┌─ DOCUMENT PASSAGE
Comedy has been a salvation for the novelist Kathy Lette, says HANNAH STEPHENSON.
SHE’S been nicknamed “the mouth from the South”, thanks to her quickfire humour, endless put-downs and hilarious one-liners.
So keeping up with wise-cracking Australian wit Kathy Lette, whose best-selling books include Puberty Blues, Mad Cows and How To Kill Your Husband (And Other Handy Household Hints), can be an exhausting experience.
Now she’s spouting off about men’s weaknesses and women’s strengths in hilarious tones similar to those in her novels, banging the drum for women’s rights through her satirical prose. But has she mellowed at all during her 50s?
“I should have mellowed now, but no. It’s getting embarrassing. I’ve actually got a little bit wilder,” Kathy says.
“I used to tell people I was approaching 40 but not saying from which direction. Then once I’d turned 50 I felt fantastically free. I’ve swung off more chandeliers in the last couple of years than I ever did.”
The 54-year-old adds: “I never cared that much what people thought about me, but at 50 I cared even less. I thought, ‘I’ve got three decades of fun and frivolity left in me if I’m lucky’, so the now or never thing kicked in.”
Lette, who is married to human rights lawyer Geoffrey Robinson, with whom she has two children, Julius and Georgie, plays for laughs but she is also an intelligent campaigner for women’s rights.
“If you can sugar-coat your message with humour, you’re much more likely to have an impact,” she says.
Her latest book, Love Is Blind, is a bite-sized novel penned as part of the Quick Reads campaign, an adult literacy charity producing six new titles by famous authors in an attempt to hook reluctant readers.
Kathy’s contribution is about Jane, a woman who moves to the Australian Outback in search of a husband, to the horror of her prettier sister Anthea.
When Anthea receives a wedding invitation, she ventures to Australia to try to stop her sister’s latest crazy plan – and ends up taking a walk on the wild side herself.
In typical style, she shows how women stick together when the chips are down and, perhaps more unusually, that not all men are idiots (but some are).
Behind the wall of comedy, however, writing has been Lette’s salvation while coping with her son, Julius, now 21, who has Asperger’s Syndrome.
└─
┌─ EXTRACTED ENTRIES
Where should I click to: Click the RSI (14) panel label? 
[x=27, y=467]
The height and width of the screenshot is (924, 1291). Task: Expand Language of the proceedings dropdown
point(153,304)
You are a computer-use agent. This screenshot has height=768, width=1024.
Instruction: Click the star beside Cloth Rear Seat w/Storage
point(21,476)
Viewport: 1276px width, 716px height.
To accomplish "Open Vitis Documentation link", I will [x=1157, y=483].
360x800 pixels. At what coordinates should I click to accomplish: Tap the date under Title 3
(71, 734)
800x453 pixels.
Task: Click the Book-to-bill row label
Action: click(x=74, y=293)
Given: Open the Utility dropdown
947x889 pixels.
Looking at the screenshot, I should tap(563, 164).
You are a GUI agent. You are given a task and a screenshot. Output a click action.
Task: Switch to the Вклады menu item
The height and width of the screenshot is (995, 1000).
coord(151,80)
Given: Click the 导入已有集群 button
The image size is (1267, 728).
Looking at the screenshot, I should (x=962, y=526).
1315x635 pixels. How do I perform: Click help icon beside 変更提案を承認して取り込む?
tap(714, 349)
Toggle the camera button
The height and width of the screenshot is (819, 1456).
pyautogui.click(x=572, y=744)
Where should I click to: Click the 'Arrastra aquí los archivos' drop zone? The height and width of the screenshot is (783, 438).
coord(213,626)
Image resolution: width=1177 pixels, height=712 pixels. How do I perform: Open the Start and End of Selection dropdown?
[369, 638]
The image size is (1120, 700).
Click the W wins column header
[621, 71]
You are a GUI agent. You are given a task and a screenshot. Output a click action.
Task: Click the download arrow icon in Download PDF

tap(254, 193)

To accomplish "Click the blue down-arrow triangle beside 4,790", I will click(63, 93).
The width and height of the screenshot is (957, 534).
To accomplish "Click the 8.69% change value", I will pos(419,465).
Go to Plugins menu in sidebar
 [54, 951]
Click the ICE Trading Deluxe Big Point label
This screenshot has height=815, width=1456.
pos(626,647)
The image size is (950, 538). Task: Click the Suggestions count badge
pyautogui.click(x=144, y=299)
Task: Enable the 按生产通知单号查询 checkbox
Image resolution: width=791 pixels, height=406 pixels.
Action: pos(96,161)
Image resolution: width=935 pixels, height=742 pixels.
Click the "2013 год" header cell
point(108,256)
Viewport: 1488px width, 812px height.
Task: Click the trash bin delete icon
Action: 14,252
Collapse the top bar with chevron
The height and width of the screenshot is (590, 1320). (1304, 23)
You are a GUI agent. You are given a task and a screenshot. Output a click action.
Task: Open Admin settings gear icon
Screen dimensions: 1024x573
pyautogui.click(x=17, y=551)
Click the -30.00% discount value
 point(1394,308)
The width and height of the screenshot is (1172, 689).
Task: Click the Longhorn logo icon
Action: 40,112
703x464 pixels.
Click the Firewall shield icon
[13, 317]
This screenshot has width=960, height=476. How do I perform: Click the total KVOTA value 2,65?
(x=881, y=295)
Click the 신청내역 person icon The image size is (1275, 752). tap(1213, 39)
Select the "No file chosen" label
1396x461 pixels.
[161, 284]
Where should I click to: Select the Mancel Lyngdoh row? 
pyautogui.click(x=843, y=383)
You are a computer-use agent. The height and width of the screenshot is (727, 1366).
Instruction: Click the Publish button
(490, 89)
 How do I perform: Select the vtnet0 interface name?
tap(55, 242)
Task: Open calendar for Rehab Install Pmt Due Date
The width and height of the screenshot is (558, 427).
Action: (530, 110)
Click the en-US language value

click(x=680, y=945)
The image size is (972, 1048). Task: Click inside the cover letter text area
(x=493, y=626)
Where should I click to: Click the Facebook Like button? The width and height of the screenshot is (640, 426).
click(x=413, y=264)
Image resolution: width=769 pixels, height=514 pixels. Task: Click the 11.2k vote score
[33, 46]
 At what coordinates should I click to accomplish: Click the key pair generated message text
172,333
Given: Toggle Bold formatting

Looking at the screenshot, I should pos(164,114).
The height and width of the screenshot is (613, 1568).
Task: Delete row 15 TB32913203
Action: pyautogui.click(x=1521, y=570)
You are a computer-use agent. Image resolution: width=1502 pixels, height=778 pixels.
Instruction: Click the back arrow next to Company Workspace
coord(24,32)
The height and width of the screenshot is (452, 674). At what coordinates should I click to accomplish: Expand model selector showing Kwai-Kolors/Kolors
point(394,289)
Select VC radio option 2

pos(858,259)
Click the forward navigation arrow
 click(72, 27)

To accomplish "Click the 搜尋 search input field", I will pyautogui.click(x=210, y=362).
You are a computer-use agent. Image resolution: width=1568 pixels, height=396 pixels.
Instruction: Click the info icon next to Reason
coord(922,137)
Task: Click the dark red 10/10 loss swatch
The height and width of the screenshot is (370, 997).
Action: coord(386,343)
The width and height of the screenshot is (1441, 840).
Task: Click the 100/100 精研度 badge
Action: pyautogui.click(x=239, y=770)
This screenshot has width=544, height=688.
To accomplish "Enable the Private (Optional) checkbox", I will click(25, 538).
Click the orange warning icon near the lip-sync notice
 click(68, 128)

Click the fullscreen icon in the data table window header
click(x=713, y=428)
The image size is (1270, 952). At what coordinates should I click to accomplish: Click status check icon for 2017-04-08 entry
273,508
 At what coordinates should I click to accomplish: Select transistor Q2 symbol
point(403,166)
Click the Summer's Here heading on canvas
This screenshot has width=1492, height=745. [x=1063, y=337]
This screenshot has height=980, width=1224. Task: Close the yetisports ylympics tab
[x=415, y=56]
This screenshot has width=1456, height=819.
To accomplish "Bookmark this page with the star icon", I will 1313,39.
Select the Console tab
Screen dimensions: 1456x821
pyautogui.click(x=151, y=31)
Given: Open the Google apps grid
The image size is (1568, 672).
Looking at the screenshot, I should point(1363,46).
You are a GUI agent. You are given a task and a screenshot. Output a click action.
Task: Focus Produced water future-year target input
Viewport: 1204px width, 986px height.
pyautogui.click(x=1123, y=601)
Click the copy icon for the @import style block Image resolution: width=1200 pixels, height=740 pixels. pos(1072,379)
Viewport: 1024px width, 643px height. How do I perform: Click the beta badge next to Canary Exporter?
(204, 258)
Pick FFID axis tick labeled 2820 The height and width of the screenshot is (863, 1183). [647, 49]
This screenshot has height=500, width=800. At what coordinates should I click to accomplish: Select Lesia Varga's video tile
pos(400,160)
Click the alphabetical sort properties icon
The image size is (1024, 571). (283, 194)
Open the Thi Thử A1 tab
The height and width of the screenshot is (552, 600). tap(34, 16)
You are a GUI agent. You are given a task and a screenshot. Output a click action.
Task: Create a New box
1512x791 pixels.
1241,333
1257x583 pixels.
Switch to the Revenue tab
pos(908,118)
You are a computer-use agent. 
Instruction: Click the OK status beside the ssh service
└─
■ WHAT NEEDS TO BE DONE ■
Give the title of every book by Kathy Lette that the Kathy Lette profile names. Nothing in the data is needed to work with the text.

■ ANSWER SPACE ■
Puberty Blues
Mad Cows
How To Kill Your Husband (And Other Handy Household Hints)
Love Is Blind